Die Messe beginnt. Hinter den dicken Mauern ertönt ferner Gesang. In der kurzen Gasse, die die Kirche San Lorenzo mit dem Sitz der Kurie verbindet, ist es ansonsten still. Jeder huscht über den kleinen Platz. Den Blick aufs Kopfsteinpflaster geheftet. Leisen, aber schnellen Schrittes. Vorbei an jenem Haus, in dem verschiedene emeritierte Priester ihren Lebensabend verbringen. Einer von ihnen hütete ein dunkles Geheimnis.
Über das, was sich über zwölf Jahre im Borghetto Nr. 2 ereignete, will kaum jemand reden. Man habe nichts gewusst, alles erst aus den Medien erfahren. Am Freitag führten Beamte in Zivil den ehemaligen Generalvikar der Luganeser Diözese in Handschellen ab. Die Fassade eines gottesfürchtigen Lebens beginnt zu bröckeln. In seiner Wohnung, die ihm die Kurie zur Verfügung stellte, soll Don Armando C.* (80) eine Frau (48) versteckt haben, berichtet die Tessiner Sonntagszeitung «Il Caffè». Die Finnin habe keine gültigen Aufenthaltspapiere und wurde, so der Verdacht, vom Erzpriester gegen ihren Willen festgehalten.
Diözese will mit Behörden zusammenarbeiten
Die Tessiner Staatsanwaltschaft jedenfalls lässt den ehemaligen Dekan an der theologischen Fakultät in Lugano TI wegen Freiheitsberaubung, Nötigung, pflichtwidriger Unterlassung und leichter Körperverletzung festnehmen. In einer knappen Pressemitteilung bestätigt die Diözese die Festnahme, betont, es seien keine Minderjährigen verwickelt, und verspricht, mit den ermittelnden Behörden eng zusammenzuarbeiten.
Noch sind die Einzelheiten bruchstückhaft. In der Wohnung soll ein unbeschreibliches Chaos geherrscht haben. Die Frau sei derartig verdreckt und verwahrlost gewesen, dass es zu einer Anzeige wegen Körperverletzung kam. Überall hätten Postpakete gelegen, viele von Zalando. Die Anwesenheit der Frau im Hause des emeritierten Priesters ist kaum aufgefallen. Und wenn jemand die Finnin einmal erblickte, dann erklärte Don Armando, sie sei eine Cousine und zu Besuch.

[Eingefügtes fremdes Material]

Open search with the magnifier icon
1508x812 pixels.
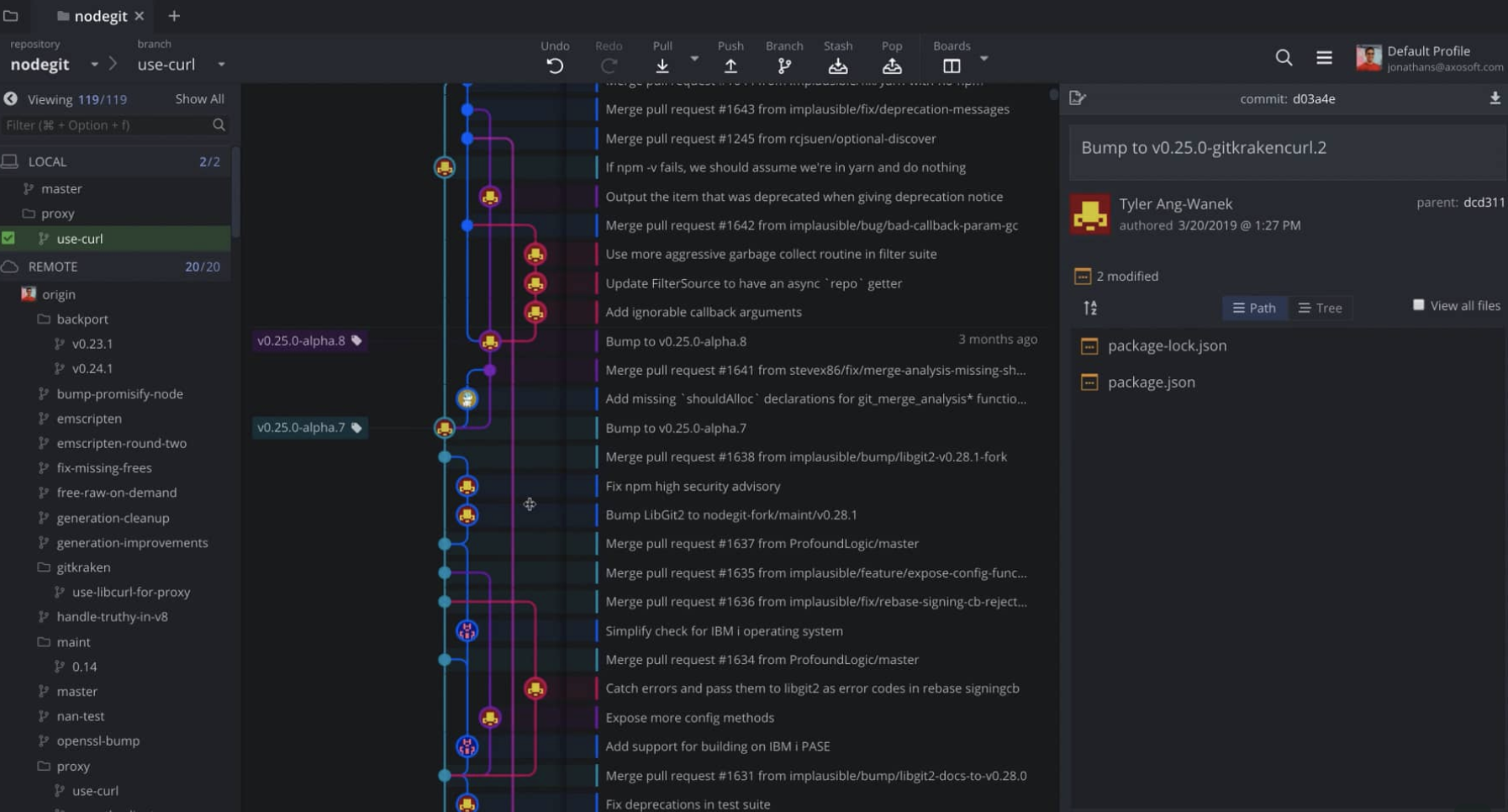click(x=1284, y=57)

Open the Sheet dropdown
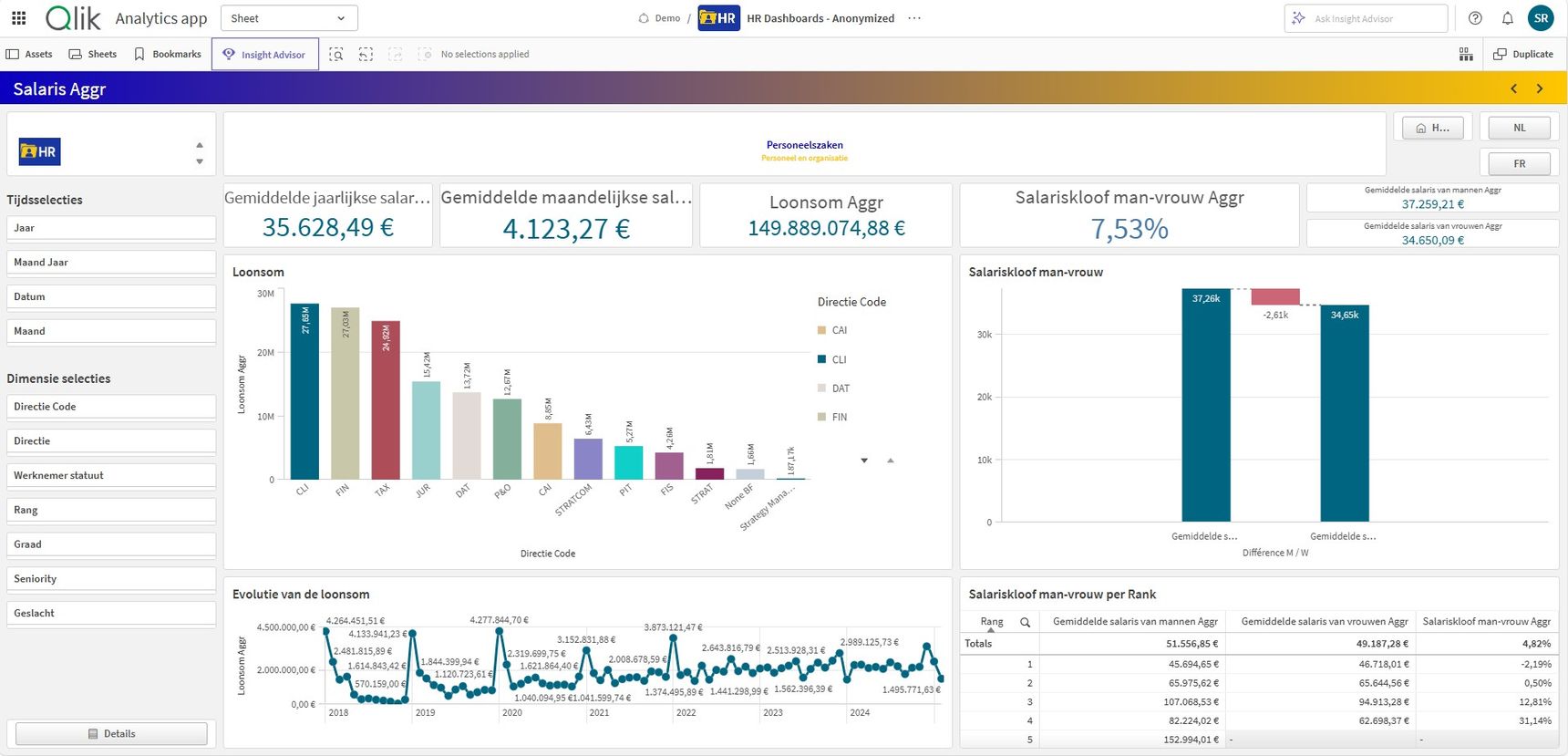coord(289,18)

Verhältnis des Priesters zur Frau noch nicht geklärt
Kennengelernt hat Don Armando die Finnin während eines Online-Unterrichts im Internet. Er habe sie, so scheint es, zunächst als Hausdame nach Lugano geholt. Wie eng das Verhältnis schliesslich wurde und warum es derart ausartete, muss die Staatsanwaltschaft nun klären.
«Don Armando ist jeden Tag um sieben Uhr aus dem Haus gegangen. Er ist zur Messe gegangen, dann mit seinem VW ins Büro der Fakultät», erzählt der Küster gegenüber BLICK. Aber eine Frau mit Gewalt festzuhalten? «Nein, das kann ich mir nicht vorstellen. Don Armando ist doch ein so zierlicher, kleiner älterer Herr.»